(Excerpts from a dataset)
- Opening Delimiter -

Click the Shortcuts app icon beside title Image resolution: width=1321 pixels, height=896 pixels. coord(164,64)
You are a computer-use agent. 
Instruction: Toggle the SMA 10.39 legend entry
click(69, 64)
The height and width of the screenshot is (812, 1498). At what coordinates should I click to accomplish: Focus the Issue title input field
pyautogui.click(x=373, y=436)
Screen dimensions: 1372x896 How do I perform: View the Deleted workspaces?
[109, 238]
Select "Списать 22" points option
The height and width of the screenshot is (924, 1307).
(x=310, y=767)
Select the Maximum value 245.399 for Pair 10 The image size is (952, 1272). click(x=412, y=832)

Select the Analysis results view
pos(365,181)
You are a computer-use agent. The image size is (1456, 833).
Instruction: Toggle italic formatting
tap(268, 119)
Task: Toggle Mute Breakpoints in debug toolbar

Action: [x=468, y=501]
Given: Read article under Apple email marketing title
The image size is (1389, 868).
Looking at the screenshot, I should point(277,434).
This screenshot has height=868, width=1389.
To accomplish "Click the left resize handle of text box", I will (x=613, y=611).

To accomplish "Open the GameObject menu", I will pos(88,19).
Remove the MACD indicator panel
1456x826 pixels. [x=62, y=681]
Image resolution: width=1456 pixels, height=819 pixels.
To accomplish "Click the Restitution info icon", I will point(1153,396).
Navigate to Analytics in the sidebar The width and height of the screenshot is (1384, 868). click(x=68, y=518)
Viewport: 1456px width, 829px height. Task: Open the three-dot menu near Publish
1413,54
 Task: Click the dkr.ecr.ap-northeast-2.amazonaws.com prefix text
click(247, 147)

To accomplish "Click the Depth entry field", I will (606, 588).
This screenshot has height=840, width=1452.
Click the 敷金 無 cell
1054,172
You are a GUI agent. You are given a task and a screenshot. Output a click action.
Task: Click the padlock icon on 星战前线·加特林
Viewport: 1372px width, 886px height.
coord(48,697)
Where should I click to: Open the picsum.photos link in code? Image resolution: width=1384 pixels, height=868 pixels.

- Closing Delimiter -

● **GOAL OF THE EXERCISE**:
Look for the word "will" in every line of the records. State how many lines contain it, and write only the number.

● **ANSWER BELOW**:
4